ACTIVITY -> Restate word for word the lines of the entries below, starting with the line that holds "Task: Open the settings gear menu" and ending with the line that holds "The height and width of the screenshot is (800, 450).", and no others.
--- DATA LISTING ---
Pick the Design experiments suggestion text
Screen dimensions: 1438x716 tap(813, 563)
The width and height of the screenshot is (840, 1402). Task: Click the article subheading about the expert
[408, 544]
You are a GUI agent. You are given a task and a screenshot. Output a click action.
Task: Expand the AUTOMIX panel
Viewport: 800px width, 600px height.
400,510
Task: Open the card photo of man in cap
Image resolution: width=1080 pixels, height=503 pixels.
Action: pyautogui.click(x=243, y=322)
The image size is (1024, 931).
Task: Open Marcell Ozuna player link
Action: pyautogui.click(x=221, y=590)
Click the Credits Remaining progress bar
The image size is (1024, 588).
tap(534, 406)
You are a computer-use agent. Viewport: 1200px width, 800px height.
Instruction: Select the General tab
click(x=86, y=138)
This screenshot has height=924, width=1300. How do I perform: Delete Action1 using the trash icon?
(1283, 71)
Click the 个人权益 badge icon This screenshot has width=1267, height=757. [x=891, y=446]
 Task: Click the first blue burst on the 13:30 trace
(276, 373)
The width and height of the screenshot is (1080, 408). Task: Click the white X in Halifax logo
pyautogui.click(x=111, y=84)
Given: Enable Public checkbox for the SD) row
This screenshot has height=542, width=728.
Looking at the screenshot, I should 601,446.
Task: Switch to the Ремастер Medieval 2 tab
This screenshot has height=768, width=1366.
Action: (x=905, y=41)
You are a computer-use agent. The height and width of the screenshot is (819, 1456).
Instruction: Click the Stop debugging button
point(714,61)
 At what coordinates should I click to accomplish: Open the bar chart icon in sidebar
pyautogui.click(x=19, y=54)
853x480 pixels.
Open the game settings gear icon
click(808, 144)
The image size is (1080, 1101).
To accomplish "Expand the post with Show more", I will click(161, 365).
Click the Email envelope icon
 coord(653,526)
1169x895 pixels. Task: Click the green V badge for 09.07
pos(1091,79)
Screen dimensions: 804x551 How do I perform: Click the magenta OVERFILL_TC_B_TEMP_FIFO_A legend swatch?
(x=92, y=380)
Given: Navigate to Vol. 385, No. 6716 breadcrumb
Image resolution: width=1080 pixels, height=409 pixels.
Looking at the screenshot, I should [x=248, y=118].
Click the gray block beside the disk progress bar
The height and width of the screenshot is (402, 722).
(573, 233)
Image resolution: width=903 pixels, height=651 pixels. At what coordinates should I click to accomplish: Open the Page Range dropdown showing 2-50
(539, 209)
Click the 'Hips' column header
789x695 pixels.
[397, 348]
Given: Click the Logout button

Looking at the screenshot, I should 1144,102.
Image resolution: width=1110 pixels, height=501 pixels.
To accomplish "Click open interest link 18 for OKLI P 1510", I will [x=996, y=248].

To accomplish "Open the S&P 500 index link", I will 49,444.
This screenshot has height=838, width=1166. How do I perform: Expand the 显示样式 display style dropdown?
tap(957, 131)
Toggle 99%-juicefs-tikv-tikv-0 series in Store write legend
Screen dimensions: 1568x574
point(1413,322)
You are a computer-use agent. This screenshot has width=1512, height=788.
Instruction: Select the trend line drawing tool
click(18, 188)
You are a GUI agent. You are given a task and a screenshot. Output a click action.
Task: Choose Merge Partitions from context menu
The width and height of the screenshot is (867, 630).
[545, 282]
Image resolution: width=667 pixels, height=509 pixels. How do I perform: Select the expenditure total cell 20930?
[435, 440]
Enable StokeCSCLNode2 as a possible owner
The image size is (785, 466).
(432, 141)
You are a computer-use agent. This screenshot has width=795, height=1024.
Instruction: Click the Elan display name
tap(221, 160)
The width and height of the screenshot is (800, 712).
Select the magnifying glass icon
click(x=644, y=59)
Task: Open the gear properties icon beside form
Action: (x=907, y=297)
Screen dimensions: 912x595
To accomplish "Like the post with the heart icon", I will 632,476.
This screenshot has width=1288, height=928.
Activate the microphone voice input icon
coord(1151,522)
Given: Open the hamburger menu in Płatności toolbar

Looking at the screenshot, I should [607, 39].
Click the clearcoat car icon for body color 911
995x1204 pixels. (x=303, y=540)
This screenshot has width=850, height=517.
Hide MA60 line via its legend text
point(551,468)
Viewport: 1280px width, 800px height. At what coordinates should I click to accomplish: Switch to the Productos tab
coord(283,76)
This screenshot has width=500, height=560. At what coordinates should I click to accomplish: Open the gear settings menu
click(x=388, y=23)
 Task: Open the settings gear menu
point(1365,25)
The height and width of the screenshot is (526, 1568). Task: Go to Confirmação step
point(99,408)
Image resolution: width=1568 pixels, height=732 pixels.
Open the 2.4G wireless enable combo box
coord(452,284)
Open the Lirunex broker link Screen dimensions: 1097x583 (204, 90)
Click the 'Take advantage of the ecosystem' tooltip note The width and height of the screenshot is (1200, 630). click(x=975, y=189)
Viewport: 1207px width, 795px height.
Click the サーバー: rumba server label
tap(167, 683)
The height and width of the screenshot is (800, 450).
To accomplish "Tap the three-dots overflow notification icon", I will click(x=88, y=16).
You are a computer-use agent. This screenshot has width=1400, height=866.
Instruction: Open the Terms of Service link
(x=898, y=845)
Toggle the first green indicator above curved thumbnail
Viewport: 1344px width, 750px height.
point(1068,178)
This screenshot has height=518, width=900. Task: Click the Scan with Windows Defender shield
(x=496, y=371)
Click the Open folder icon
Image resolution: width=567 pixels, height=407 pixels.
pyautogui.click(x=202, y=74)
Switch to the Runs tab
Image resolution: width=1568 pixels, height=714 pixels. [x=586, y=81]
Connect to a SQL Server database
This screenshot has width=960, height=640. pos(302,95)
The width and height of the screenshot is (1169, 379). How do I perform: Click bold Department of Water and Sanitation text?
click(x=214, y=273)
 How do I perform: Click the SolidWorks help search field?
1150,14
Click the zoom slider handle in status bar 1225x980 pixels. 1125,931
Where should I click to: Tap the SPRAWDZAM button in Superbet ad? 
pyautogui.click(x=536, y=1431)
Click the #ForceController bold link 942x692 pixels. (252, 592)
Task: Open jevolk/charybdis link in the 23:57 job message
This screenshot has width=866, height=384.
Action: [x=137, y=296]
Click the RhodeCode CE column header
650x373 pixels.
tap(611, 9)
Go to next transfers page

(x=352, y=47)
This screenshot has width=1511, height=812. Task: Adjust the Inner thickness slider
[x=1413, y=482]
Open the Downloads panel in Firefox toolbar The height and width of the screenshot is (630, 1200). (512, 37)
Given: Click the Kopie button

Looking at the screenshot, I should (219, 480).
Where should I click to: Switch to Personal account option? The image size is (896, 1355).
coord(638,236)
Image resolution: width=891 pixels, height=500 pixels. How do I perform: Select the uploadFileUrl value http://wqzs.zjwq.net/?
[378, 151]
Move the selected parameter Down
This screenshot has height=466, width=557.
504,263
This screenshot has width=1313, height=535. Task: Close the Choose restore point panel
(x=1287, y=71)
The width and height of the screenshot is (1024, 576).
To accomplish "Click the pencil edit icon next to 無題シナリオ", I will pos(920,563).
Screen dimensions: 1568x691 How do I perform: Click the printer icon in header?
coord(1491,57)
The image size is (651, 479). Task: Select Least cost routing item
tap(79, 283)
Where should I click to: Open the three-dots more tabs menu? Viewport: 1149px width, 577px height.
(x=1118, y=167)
---
REPLY ->
 Task: Open the settings gear menu
point(1365,25)
The height and width of the screenshot is (526, 1568). Task: Go to Confirmação step
point(99,408)
Image resolution: width=1568 pixels, height=732 pixels.
Open the 2.4G wireless enable combo box
coord(452,284)
Open the Lirunex broker link Screen dimensions: 1097x583 (204, 90)
Click the 'Take advantage of the ecosystem' tooltip note The width and height of the screenshot is (1200, 630). click(x=975, y=189)
Viewport: 1207px width, 795px height.
Click the サーバー: rumba server label
tap(167, 683)
The height and width of the screenshot is (800, 450).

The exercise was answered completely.